Art work by Vázquez-Concepción. Photo credit: The U.S. Mission to Kazakhstan Instagram page.

Vázquez-Concepción, a San Francisco native, visited Kazakhstan as part of the U.S. State Department’s Art in Embassies program.

“The Art in Embassies program is an exchange initiative between the U.S. and its partner nations, enabling artists to display their artwork at embassies. The current exhibition delves into the historical context of U.S.-Kazakhstan relations concerning nuclear testing and the intricate dynamics of the Cold War,” Vázquez-Concepción added.

One of his key motivations for participating in the program was to broaden the discussion surrounding nuclear tests and weapons, especially during times of escalating international tensions.

“Our goal is to show that our generation is actively continuing the fight against nuclear tests and weapons, as exemplified by movements like the Nevada-Semipalatinsk anti-nuclear initiative and similar U.S. campaigns,” he stated.

Photo credit: The Astana Times.

Vázquez-Concepción expressed his deep appreciation for Kazakh artists, highlighting their dedication to nuclear nonproliferation as a core aspect of their work and identity.

“Surrounded by artists who share this commitment, I feel a profound sense of belonging here in Kazakhstan and have gleaned valuable insights into their firsthand experiences,” he said.

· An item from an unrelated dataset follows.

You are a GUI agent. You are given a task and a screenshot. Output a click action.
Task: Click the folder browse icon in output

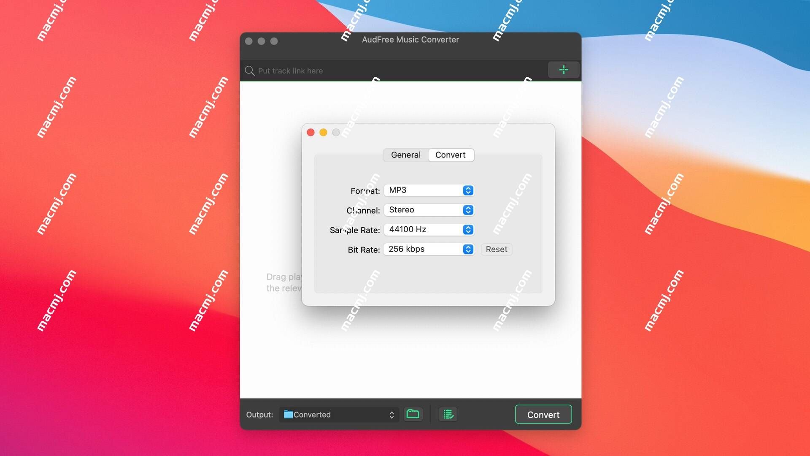coord(413,414)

He shared an intriguing interaction with nuclear nonproliferation activist and renowned Kazakh artist Karipbek Kuyukov, whose art collection is also exhibited at the U.S. Mission.

“An unexpected revelation for both of us was that he found himself depicted in one of my paintings. This painting incorporated documentary images, including some featuring a young Kuyukov, and helped establish an uncanny connection between us,” Vázquez-Concepción noted.

A participant has crafted origami cranes. Photo credit: The Astana Times.

In his opinion, artists have a critical role in shaping society and driving it toward enlightenment and progress.

“I discuss specific themes or inspirations in my artwork, encouraging people to read or engage in conversations that deepen their understanding,” Vázquez-Concepción explained.

The event also featured a panel discussion where Vázquez-Concepción, Kuyukov, and social activist Ravil Budukov discussed their roles, perspectives, and contributions to the nonproliferation movement. They also addressed the urgent need to involve more countries and communities in these efforts.

“It’s more important for us to collaborate and creatively develop new regulations governing nonproliferation and avoiding the use of nuclear weapons, rather than focusing on identifying adversaries,” Kuyukov said.

The U.S. Mission also screened “Birge” (Together), a documentary highlighting collaborative U.S.-Kazakh efforts in nonproliferation.

“The film not only illuminates the relationship between the U.S. and Kazakhstan but also specifically addresses our joint work on the test site and efforts to close down certain tunnels and safely secure remaining materials,” said John Orak, the U.S. Mission’s Public Diplomacy Officer.